All living things, animals, and plants are organisms that undergo chemical processes by which they sustain life and regenerate cells. The difference between animals and plants is that animals have sensations, the power of voluntary movement, and they require oxygen and organic food. Plants require only carbon dioxide and inorganic matter for food and have neither voluntary movement nor special sensory organs.
In man, some of the characteristic functions necessary for survival include digestion, metabolism, and homeostasis. Digestion involves the physical and chemical breakdown of food into its simplest forms. Metabolism is the process of absorption, storage, and use of these foods for body growth, maintenance, and repair. Homeostasis is the body's self-regulated control of its internal environment. It allows the organism to maintain a state of constancy or equilibrium, in spite of vast changes in the external environment.
The human body is broken down into various levels of organization, the chemical, organelle, cellular, tissue, organ, organ system, and the organism levels.
Chemical level: The chemical level is the beginning level of the organization of the body. There are more than a hundred different chemical building blocks of nature called atoms (tiny spheres of matter so small they are invisible). Every living thing in the universe, including the human body, is composed of atoms.
Organelle level: Organelles consist of chemical structures organized within larger units (cells) to perform a specific function. It is within a cell and allows the cell to live; without it the cell is unable to live.

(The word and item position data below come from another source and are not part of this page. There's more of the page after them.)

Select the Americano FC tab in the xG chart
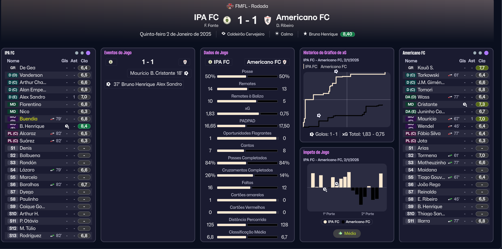Screen dimensions: 502x249 coord(333,67)
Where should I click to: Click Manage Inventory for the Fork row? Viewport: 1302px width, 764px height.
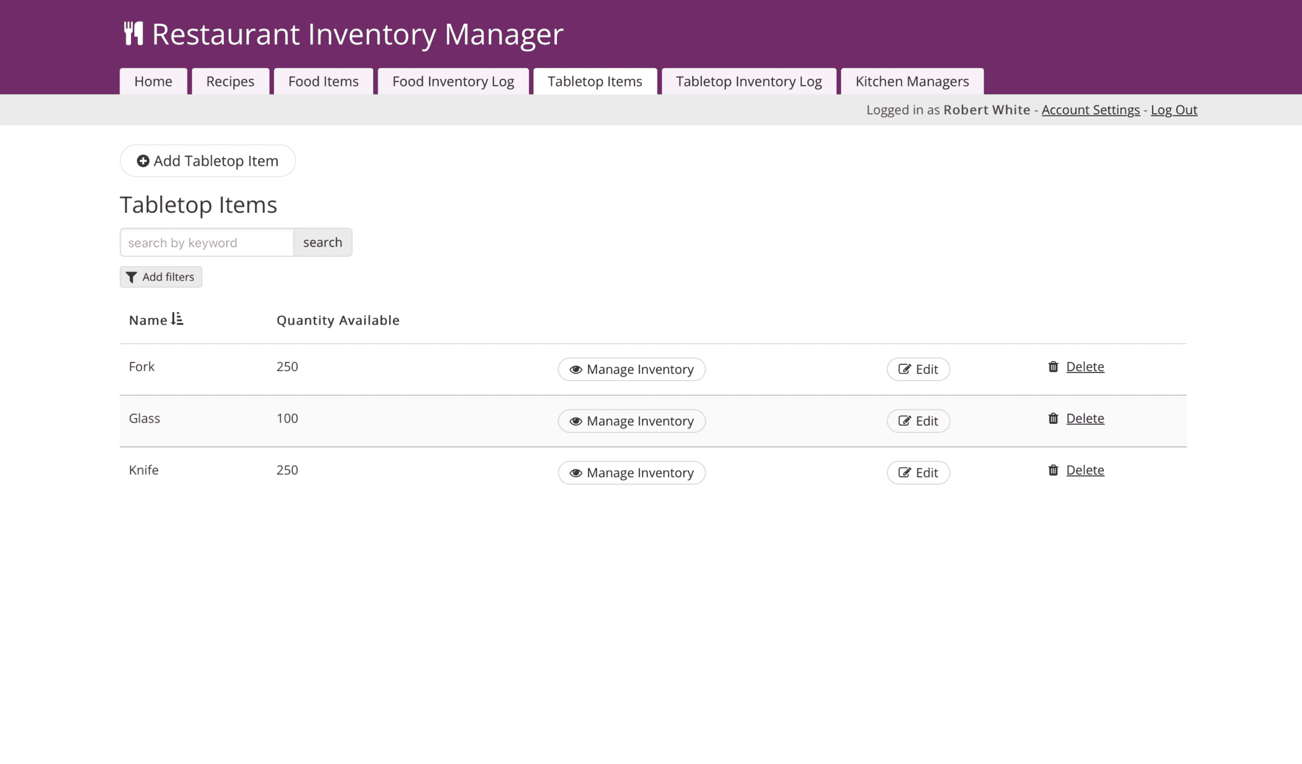(x=631, y=369)
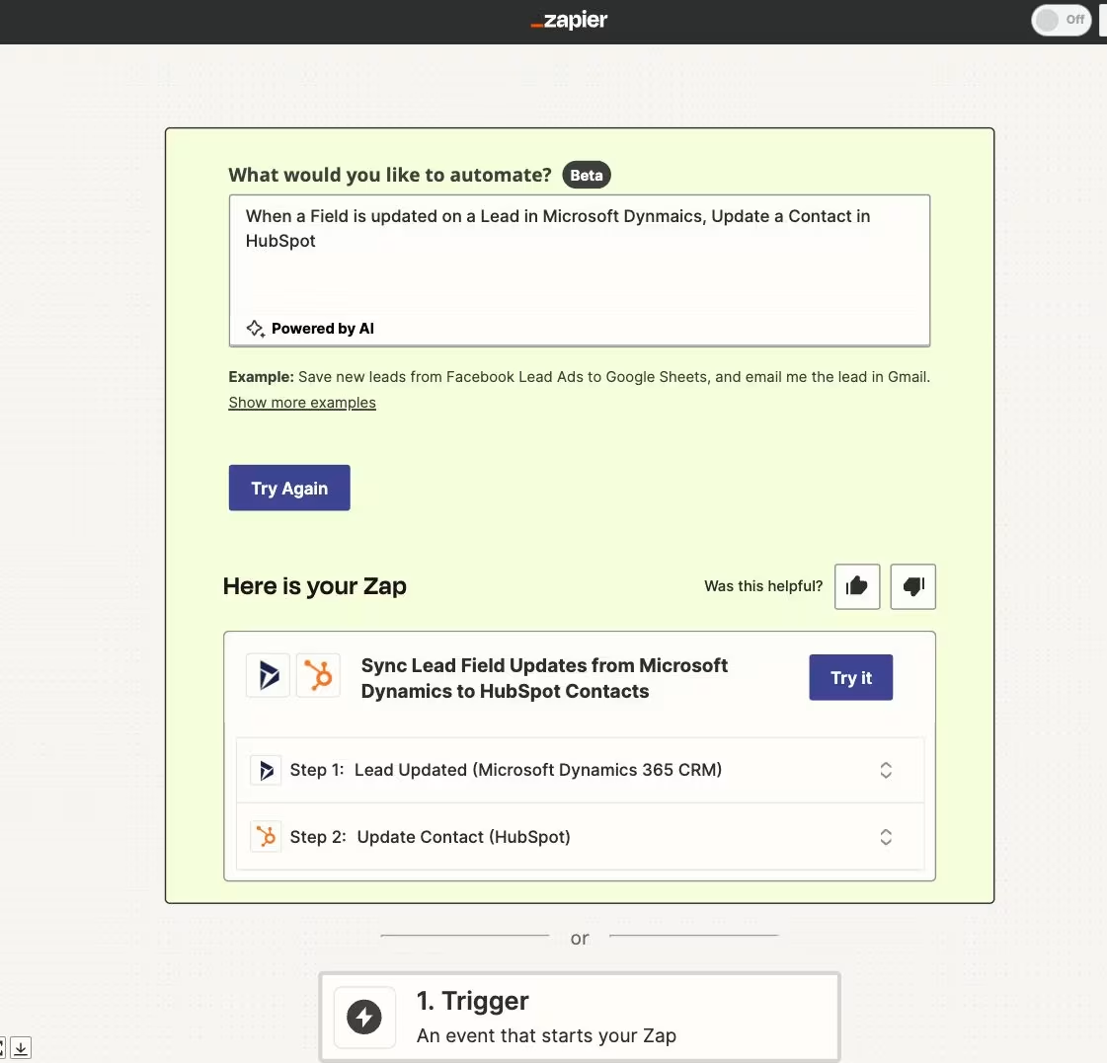
Task: Click the Zapier logo in the header
Action: pos(570,21)
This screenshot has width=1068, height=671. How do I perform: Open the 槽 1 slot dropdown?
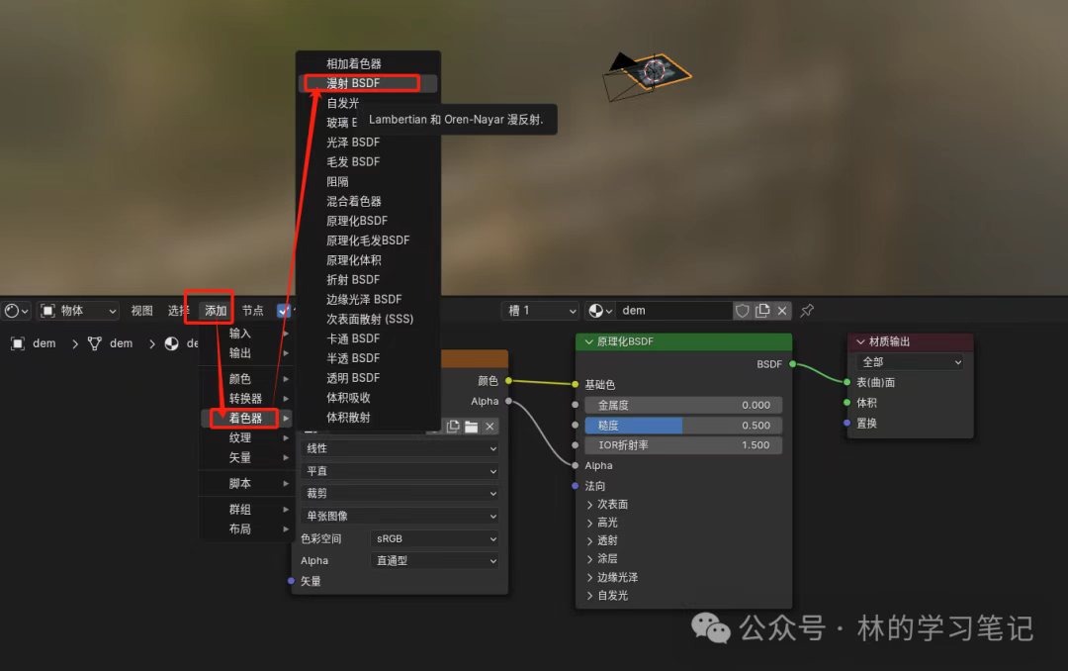tap(541, 311)
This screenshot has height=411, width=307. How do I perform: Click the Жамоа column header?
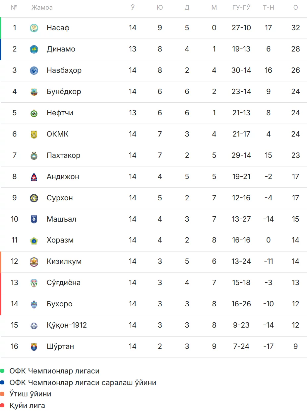point(42,7)
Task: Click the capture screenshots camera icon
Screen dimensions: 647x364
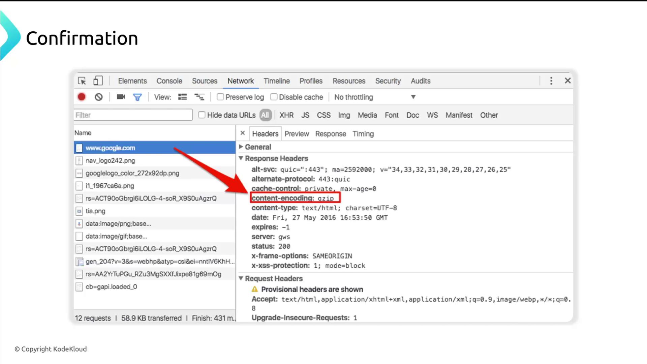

Cellular level: Cells consist of the smallest and most numerous structural unit that possess and exhibits the basic characteristics of living matter. Although all cells have certain features in common, they specialize to perform unique functions.
Tissue level: Tissues are a group of many similar cells that all develop together from the same part of an embryo and all perform a certain function. Tissues are the “fabric” of the body. Epithelial and muscular tissues are examples.
Organ level: Organs are more complex than tissue. An organ is defined as a structure made up of several different kinds of tissues arranged so that, together, they can perform a special function. Each organ is unique in shape, size, appearance and placement in the body. The heart, lungs, spleen, and liver are examples of some of the organs found in the human body.
System level: Systems are the most complex of the organizational units of the body. The system level of organization involves varying numbers of kinds of organs arranged so that, together, they can perform complex functions for the body. There are 11 major systems that make up the human body: integumentary, skeletal, muscular, nervous, endocrine, circulatory, lymphatic, respiratory, digestive, urinary, and reproductive.
Organism level: Organisms, such as the human body, are a collection of interactive parts that are capable of surviving in hostile environments, with the ability to reproduce and repair damaged parts.